Collected data —
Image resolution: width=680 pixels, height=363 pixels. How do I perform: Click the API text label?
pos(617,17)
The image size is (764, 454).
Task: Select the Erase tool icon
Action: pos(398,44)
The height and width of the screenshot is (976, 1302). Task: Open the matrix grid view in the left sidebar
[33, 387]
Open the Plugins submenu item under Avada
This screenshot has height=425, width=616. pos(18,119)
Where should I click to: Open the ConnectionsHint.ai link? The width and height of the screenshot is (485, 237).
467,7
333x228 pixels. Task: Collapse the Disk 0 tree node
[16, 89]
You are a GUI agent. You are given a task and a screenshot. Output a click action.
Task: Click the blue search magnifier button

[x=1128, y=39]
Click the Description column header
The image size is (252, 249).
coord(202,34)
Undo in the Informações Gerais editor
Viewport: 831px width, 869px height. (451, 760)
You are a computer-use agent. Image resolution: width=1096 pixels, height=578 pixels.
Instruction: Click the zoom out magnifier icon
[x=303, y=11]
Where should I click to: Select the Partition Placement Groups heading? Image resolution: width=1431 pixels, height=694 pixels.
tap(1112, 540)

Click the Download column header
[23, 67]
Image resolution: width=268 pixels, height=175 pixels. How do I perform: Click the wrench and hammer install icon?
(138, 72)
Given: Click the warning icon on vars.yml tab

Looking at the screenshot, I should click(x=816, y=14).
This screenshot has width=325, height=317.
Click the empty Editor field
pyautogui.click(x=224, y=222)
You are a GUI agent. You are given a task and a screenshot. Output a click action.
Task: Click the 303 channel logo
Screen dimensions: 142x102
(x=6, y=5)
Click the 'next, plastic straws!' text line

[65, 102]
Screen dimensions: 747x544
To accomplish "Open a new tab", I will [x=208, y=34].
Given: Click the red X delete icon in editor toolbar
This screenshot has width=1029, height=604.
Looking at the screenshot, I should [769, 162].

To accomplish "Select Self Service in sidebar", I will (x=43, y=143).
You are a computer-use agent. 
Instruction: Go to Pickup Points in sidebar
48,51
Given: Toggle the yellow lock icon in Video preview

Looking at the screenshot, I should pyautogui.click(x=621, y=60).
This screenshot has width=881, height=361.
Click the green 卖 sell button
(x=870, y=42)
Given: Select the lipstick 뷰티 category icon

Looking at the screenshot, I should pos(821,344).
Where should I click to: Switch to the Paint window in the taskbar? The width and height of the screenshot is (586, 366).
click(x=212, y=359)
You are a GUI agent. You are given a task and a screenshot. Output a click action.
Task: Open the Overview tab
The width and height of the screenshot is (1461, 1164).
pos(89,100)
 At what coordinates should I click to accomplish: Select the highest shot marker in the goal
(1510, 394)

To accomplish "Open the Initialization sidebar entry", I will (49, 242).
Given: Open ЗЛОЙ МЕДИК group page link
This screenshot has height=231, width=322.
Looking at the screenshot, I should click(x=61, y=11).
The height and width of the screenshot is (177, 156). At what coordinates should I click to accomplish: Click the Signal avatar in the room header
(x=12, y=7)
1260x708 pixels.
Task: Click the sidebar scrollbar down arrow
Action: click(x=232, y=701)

AIM OF THE TASK —
Pick out, from the lines above, every one that contains the string "will".

WRITTEN ANSWER —
To accomplish "Open a new tab", I will [x=208, y=34].
To accomplish "Select Self Service in sidebar", I will (x=43, y=143).
To accomplish "Open the Initialization sidebar entry", I will (49, 242).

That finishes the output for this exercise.